General characteristics
- Class & type: Steamboat
- Length: 116 meters (382 ft)

= Mississippi Queen (steamboat) =

Steamboat launched in 1976

The Mississippi Queen was the second-largest paddle wheel driven river steamboat ever built, second only to the larger American Queen. The ship was the largest such steamboat when she was completed in 1976 by the Delta Queen Steamboat Company at Jeffboat in Indiana and was a seven-deck recreation of a classic Mississippi riverboat. Mississippi Queen was commissioned by a charter airline, Overseas National Airways (ONA), which owned the Delta Queen at the time. Construction, which started in 1973, was overseen by the brother of the ONA CEO. However, by the time of the first voyage in 1976, the Delta Queen Steamboat Company had been sold to the Coca-Cola Bottling Company of New York.

She was later owned by the Majestic America Line. The Mississippi Queen had 206 state rooms for a capacity of 412 guests and a crew of 157. It was 116 meters (382 ft) long, 21 meters (68 ft) wide, and displaced 3,709 metric tonnes (3,364 tons).

The Mississippi Queen was a genuine stern paddlewheeler with a wheel that measured 6.7 meters (22 ft) in diameter by 11 meters (36 ft) wide and weighed 77 metric tonnes (70 tons). The steamboat also featured a 44 whistle steam calliope, which was the largest on the Mississippi River system.
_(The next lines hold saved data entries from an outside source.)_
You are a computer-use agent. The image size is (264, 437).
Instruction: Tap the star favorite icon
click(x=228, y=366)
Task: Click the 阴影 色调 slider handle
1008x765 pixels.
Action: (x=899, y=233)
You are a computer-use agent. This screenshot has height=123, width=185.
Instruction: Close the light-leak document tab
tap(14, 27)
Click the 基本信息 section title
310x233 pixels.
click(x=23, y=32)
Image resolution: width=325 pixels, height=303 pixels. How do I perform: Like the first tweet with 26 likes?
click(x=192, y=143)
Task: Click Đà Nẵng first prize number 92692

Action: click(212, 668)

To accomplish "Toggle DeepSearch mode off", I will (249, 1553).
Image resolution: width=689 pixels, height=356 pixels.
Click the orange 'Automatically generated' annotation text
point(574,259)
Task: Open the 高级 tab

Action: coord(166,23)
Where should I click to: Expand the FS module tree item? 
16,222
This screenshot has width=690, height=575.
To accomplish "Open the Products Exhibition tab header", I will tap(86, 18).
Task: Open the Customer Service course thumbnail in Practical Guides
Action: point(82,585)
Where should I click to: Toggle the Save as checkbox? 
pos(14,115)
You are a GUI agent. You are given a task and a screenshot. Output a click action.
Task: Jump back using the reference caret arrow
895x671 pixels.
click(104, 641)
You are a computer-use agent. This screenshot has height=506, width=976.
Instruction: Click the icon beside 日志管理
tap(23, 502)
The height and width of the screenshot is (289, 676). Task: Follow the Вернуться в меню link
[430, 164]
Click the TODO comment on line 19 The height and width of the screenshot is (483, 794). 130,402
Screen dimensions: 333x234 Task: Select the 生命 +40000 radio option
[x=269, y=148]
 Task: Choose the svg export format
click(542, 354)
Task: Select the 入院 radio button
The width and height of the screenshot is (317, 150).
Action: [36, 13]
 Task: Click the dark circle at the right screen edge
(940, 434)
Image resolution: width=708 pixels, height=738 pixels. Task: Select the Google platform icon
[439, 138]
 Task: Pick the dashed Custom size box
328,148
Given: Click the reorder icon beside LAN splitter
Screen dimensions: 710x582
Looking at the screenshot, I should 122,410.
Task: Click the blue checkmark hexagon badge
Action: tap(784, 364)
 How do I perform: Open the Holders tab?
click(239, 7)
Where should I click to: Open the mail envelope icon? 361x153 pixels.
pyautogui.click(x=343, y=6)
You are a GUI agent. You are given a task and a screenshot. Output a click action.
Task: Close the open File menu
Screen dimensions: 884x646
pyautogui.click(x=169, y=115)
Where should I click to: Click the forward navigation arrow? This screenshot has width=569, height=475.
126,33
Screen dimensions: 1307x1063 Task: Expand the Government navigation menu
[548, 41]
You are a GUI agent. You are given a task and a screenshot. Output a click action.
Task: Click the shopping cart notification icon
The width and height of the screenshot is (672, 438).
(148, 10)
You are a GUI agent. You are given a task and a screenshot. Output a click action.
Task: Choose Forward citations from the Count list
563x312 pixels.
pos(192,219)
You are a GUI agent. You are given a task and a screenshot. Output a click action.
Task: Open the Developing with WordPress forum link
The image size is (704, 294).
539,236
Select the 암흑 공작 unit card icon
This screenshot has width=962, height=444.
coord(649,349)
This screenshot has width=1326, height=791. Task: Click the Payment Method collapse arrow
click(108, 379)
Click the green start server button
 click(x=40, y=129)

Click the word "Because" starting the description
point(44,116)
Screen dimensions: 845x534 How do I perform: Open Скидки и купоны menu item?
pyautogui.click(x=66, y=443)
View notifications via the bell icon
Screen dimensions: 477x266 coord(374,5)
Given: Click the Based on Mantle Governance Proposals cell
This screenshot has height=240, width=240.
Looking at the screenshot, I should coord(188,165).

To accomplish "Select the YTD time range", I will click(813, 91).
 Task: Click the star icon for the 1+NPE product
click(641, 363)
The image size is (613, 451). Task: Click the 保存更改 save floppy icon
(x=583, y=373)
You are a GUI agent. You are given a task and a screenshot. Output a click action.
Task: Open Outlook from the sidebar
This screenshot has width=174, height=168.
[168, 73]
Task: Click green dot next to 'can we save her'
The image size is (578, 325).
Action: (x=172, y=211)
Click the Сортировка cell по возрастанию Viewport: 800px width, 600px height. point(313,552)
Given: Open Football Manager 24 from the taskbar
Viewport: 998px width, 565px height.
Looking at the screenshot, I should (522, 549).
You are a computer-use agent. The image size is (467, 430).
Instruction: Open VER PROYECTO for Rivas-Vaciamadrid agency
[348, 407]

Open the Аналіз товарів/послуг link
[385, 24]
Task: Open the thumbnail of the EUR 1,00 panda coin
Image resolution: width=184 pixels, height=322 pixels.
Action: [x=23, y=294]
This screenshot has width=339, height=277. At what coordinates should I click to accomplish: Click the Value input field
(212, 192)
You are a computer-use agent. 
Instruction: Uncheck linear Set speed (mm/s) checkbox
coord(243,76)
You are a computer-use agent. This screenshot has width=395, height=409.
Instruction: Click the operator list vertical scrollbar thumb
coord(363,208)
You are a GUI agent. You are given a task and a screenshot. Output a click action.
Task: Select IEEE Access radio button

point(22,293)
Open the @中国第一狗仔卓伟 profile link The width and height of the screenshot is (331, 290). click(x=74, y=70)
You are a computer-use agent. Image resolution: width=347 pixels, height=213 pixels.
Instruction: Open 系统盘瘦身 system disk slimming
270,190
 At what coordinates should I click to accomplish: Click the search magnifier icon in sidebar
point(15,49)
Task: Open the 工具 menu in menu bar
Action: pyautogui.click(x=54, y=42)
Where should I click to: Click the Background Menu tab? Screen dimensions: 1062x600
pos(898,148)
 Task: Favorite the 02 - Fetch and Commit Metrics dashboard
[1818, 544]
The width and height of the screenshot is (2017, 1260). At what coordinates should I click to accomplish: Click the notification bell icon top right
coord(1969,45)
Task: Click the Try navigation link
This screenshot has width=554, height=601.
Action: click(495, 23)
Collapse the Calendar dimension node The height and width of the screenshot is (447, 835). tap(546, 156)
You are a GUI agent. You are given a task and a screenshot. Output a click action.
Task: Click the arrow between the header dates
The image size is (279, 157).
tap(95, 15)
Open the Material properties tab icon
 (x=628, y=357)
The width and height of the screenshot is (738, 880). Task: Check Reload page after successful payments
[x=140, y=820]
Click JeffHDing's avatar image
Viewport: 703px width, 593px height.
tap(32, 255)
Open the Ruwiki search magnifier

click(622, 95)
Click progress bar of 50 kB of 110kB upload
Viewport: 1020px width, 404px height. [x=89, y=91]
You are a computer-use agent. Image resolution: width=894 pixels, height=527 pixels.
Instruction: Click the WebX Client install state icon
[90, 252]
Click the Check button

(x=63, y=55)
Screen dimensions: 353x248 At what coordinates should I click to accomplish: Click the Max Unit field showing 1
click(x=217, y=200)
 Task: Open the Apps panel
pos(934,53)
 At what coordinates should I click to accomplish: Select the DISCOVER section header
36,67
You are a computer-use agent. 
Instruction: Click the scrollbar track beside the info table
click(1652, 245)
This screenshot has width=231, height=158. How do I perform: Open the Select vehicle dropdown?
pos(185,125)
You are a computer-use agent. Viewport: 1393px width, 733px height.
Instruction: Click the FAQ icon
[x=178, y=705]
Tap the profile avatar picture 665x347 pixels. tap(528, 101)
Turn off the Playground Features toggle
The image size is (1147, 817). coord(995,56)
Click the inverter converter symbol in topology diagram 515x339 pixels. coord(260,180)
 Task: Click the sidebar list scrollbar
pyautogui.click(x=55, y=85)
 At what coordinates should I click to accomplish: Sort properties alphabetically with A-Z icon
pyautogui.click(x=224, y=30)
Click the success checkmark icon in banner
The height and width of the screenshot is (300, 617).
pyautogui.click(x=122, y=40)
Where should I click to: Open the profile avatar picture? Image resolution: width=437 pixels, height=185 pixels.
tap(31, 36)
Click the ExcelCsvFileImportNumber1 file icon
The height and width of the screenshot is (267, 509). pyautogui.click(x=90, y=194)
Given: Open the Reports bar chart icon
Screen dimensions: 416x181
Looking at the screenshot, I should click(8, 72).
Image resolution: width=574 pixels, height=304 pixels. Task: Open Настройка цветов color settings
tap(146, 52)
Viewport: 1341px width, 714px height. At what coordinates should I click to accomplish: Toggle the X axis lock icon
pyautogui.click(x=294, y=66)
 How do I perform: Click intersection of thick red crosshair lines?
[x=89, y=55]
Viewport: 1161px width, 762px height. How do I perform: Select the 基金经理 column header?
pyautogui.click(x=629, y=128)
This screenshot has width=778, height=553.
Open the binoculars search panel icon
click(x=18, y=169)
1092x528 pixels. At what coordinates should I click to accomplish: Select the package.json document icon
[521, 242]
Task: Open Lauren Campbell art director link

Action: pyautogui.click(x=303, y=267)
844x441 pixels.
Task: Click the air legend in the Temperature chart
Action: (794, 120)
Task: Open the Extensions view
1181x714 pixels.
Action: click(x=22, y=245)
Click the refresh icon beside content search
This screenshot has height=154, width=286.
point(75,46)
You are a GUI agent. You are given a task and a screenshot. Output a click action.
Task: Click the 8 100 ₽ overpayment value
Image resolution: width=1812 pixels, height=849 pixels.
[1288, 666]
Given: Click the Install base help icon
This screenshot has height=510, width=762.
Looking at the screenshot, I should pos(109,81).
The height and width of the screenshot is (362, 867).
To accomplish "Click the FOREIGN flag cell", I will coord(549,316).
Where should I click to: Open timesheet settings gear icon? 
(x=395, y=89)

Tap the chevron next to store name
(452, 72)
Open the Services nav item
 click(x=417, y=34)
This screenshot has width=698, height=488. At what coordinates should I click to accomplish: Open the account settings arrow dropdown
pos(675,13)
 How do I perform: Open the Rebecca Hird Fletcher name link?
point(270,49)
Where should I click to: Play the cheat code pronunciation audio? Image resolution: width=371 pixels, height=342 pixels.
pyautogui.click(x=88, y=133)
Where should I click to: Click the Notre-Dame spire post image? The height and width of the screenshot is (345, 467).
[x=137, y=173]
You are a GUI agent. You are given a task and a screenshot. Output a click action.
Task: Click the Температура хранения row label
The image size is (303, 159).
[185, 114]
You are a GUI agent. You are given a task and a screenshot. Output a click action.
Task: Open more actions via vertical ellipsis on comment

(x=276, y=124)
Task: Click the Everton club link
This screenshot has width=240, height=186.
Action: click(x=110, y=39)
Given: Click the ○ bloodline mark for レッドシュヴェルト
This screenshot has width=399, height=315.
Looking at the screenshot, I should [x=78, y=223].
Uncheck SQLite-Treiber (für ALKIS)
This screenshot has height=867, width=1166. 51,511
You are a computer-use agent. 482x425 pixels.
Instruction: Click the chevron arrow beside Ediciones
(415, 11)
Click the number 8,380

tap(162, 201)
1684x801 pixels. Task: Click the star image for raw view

The Mississippi Queen was laid up in New Orleans at Perry Street Wharf after being gutted, initially for renovation. Instead, however, the steamboat was sold for scrap in May 2009. She was towed for the last time to Morgan City, Louisiana, in March 2011 to be cut down.

== In popular culture ==
A steamboat called the Mississippi Queen was used in the 1982 episode "Cap'n Spanky's Showboat" in the animated television series The Little Rascals.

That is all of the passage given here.